Jobs… jobs… jobs… The market was quiet for most of the abbreviated trading week in advance of Friday’s much anticipated jobs report (or ‘lack of jobs’ report). Non-Farm Payrolls rose by just 38,000 in May, the weakest performance since September 2010, the Labor Department said Friday. This was significantly below the estimate by economists that payrolls would rise by 158,000. This sent the U.S. dollar into a tailspin against all of the major currencies. The U.S. Dollar Index futures (/DX) dropped 1.76% on Friday to its lowest point since May 17th.


The equity markets essentially shrugged off the disappointing May jobs report, which sent a negative signal for the U.S. economy but drove optimism that the Federal Reserve could wait longer before pursuing any short-term interest rate hike. Fed-fund futures, a popular tool used by traders to place bets on central-bank policy, have now taken the chances of a 25 basis point rate increase at the June 14 – 15 meeting off the table, with the odds now under 4% that the Fed will pull the trigger. For July, they’ve fallen to 42% from 58%.

The S&P 500 opened Tuesday at 2100.13 and closed on Friday at 2099.13, down 1.00 or 0.05% for the week.


Members of the Organization of Petroleum Exporting Counties (OPEC) failed to agree on production levels at the meeting in Vienna on Thursday. None of the major players (except Iran) indicated that they would be further flooding the market with oil anytime soon. With crude prices hovering around $50 per barrel, the pressure on oil producers has eased in recent months but could return if the global economy loses further momentum and demand falls with it. Oil prices also drew support from further signs of falling U.S. shale output, with Thursday’s data from the U.S. Energy Information Administration (EIA) showing a further decline in crude oil inventories by 1.4 million barrels last week. However, the U.S. oil rig count increased by the most since last December this week, climbing by 9 to 325, according to Baker Hughes. This report rekindled fears that U.S. shale drillers would turn the spigots back on as prices flirted with $50 per barrel.

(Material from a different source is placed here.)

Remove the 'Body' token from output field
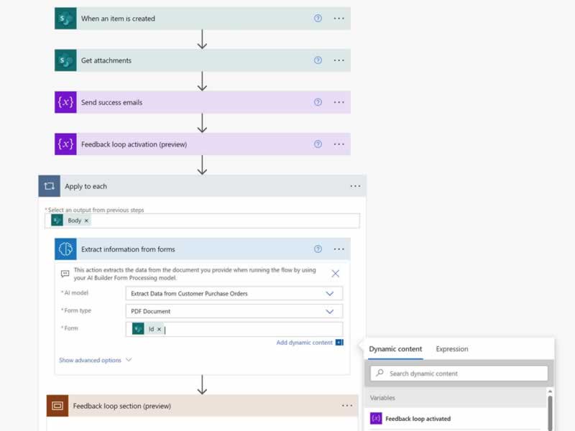Viewport: 575px width, 431px height. click(x=86, y=221)
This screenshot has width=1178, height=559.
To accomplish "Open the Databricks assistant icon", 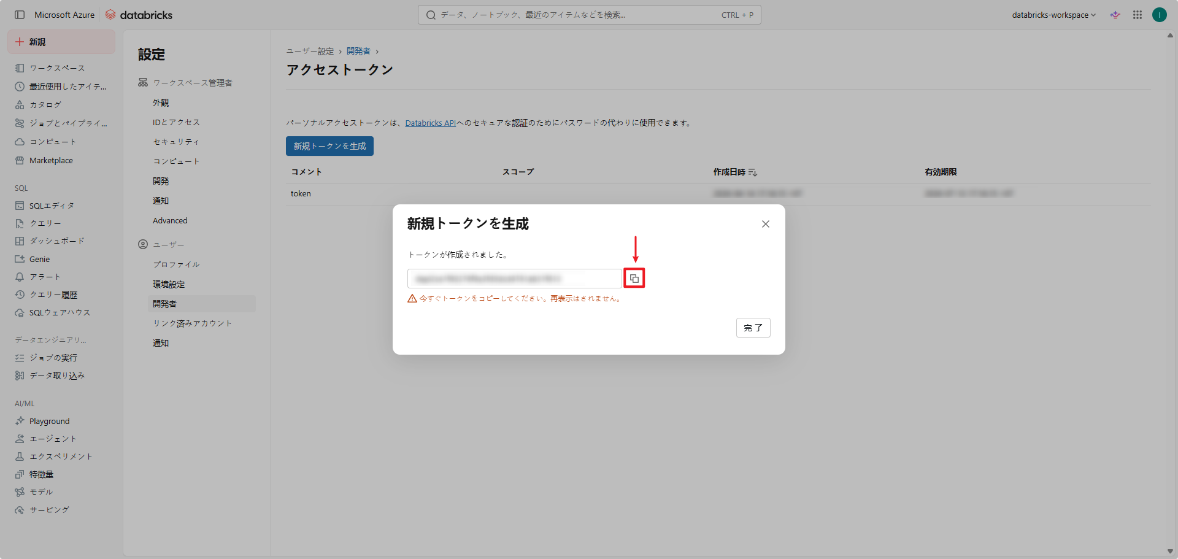I will (x=1115, y=15).
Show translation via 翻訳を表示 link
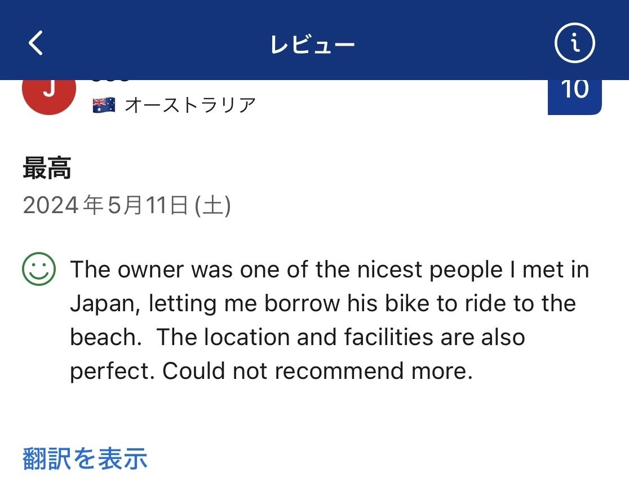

Crude oil opened the week at $49.54 per barrel and closed Friday at $48.90 per barrel, down $0.64 or 1.29%.


On Friday, gold rebounded sharply after the weak non-farm payrolls data was released. /GC has reversed nearly half of its losses suffered in May after briefly topping $1,300 at the end of April. Low interest rates are a boon for gold because they weaken the dollar.

Gold futures for June delivery opened the week at 1215.1 and closed Friday at 1246.5, up 31.4 or 2.58%.


Natural gas prices rallied in a big way this week to their highest levels since January, as U.S. inventory data showed an increase in stockpiles that was smaller than expected. The natural gas market is currently oversupplied due to high production and sluggish demand this past winter. Prices have soared 11% in over the past four trading sessions on expectations that summertime demand for air-conditioning will increase nat-gas usage.



Trade Activity This Week

TradeHistory_060316This week was a very quiet trading week. I opened no new trades and closed only one trade.

With the huge spike in gold prices on Friday, I was able to exit the /GC Aug 1625/1050 strangle at 50% of maximum profit. The trade was opened on May 13 by selling two strangles for $1.20 each. Today, the GTC order triggered to purchase back both contracts for $0.60 each. This net a profit of $91.52 after commissions. Yes, the commission took a big chunk out of the profit, but this is one of the few downsides to trading futures options. The return on capital after fees was still a respectable 8.74% in 21 days.

Plan For Next Week

I am still looking for areas where implied volatility is elevated. With the huge spike in /GC and /NG prices, volatility has expanded a bit in these products. However, /NG can be tricky to trade and I do not wish to have over-exposure in this underlying. If the implied volatility in /GC options increases a bit more next week, I will look for trades that fit my criteria. I am finding it very difficult to ‘sit on my hands’ during this period of low IV, but I think there is still a lot of risk in these markets right now.

The portfolio is now down only 0.16% (about $20) for the year versus up 2.99% for the S&P 500 (see Trading Results).   The portfolio is currently 87% in cash.